Information supplied:
┌──

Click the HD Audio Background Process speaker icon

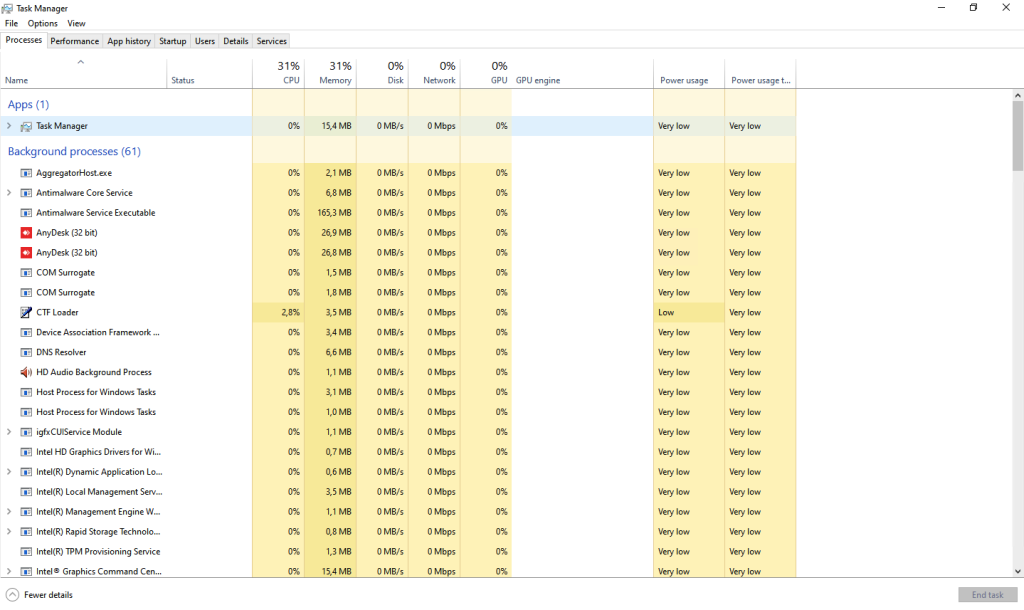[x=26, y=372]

└──
┌──

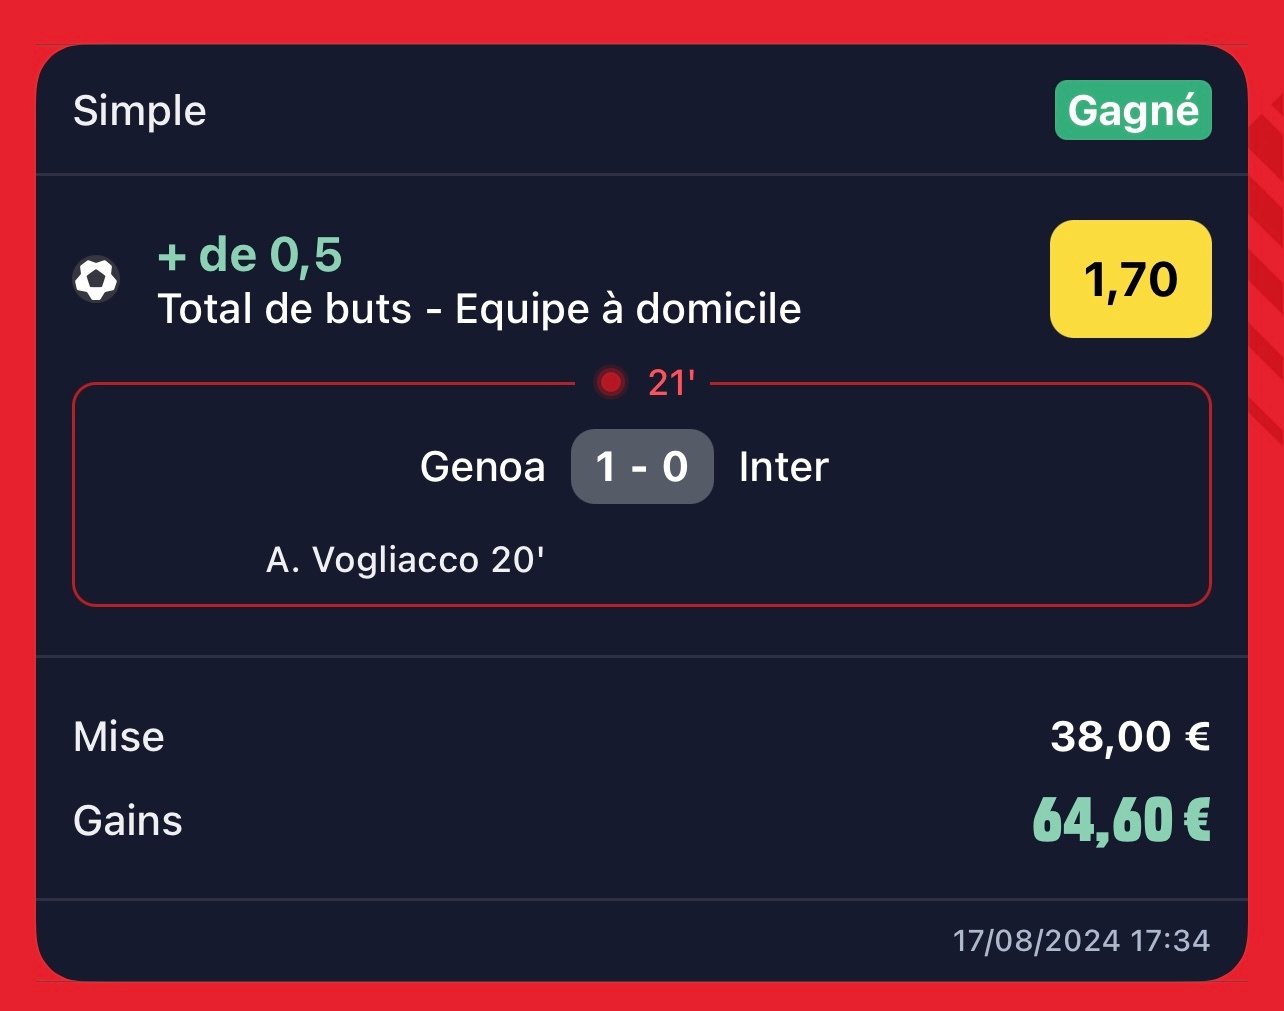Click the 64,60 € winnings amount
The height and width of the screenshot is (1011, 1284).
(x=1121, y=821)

└──
┌──

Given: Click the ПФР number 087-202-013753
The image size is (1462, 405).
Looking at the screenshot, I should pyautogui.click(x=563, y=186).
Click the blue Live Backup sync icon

└──

What you will do:
Convert the rows as a two-column CSV with the columns request and answer, one row per request. Start with the line containing "Click the HD" and go on through the line containing "[x=26, y=372]". Put each field in quotes, replace line breaks with spaces, and leave the pictures out.

The output:
request,answer
"Click the HD Audio Background Process speaker icon","[x=26, y=372]"